TOHUM
Bir zamanlar ülkelerden birinde yaşlı bir kral varmış. Bu kralın çocuğu yokmuş. Yaşlandıkça kendi yerine kimi bırakabileceğini düşünmeye başlamış.
İyiliksever, dürüst ve doğrulardan asla sapmayan biri kendisinden sonra kral olsun istiyormuş. Bunun için şöyle bir yol izlemiş.
Adamları ülkedeki bütün erkek çocuklarına birer çiçek tohumu dağıtmış. Kral da bu tohumlardan çıkacak çiçekler arasında hangisi en güzel olursa, kendisinden sonra o çiçeği yetiştirenin kral olacağını ilan etmiş.
Bu çocuklardan biri de İr’miş. İr kralın verdiği tohumu saksıya ekmiş. Ama uzunca bir süre beklemesine rağmen saksıda çiçek çıkmamış. Annesi, belki yanlış bir saksıya ektiği için çıkmayabileceğini söyleyince de, tohumu yeni bir saksıya ekmiş. Ama nafile, yine hiçbir bitki yeşermemiş, çiçek açmamış.
Sonunda kralın söylediği gün gelmiş. Ülkenin bütün çocukları rengârenk, birbirinden güzel çiçeklerle kraliyet sarayının önünde sıraya dizilmişler.

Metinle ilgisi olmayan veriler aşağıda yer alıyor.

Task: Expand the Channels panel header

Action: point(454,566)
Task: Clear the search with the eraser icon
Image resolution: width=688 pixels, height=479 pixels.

Ellerinde çiçek olmayan, yalnızca İr varmış. İr, elinde boş saksı öylece duruyormuş.
Kral çocukları tek tek dolaşmış, çiçeklere bakmış, kimini bir iki sözle övmüş, ama yoluna devam etmiş. İr’in yanında gelince, onun boş saksısına bakıp:
“Çocuğum” demiş. “senin saksında çiçek yok ki!”
İr ağlamaklı bir sesle: “Evet kralım” diye cevap vermiş. “maalesef benim tohumum büyümedi.”Bu cevap üzerine yaşlı kral küçük İr’i kucaklamış ve bundan böyle kendisini evlat edineceğini, kendisinden sonra da onun kral olacağını duyurmuş.
Meydandakiler bu işe bir anlam verememişler. Bunca güzel çiçek varken nasıl olur da saksısı boş olan bir çocuk veliaht ilan edilir diye birbirlerine sormadan edememişler.
Ahalinin merakını kral şu açıklamayla gidermiş.
“Benim dağıttığım çiçek tohumlarının hepsi daha önce sıcak sudan geçirilmişti. Yani hiçbirinden çiçek çıkması ihtimali yoktu. Ama sadece bu çocuk gerçeği bana olduğu gibi anlattı. İşte bu yüzden, benden sonra o kral olacak.”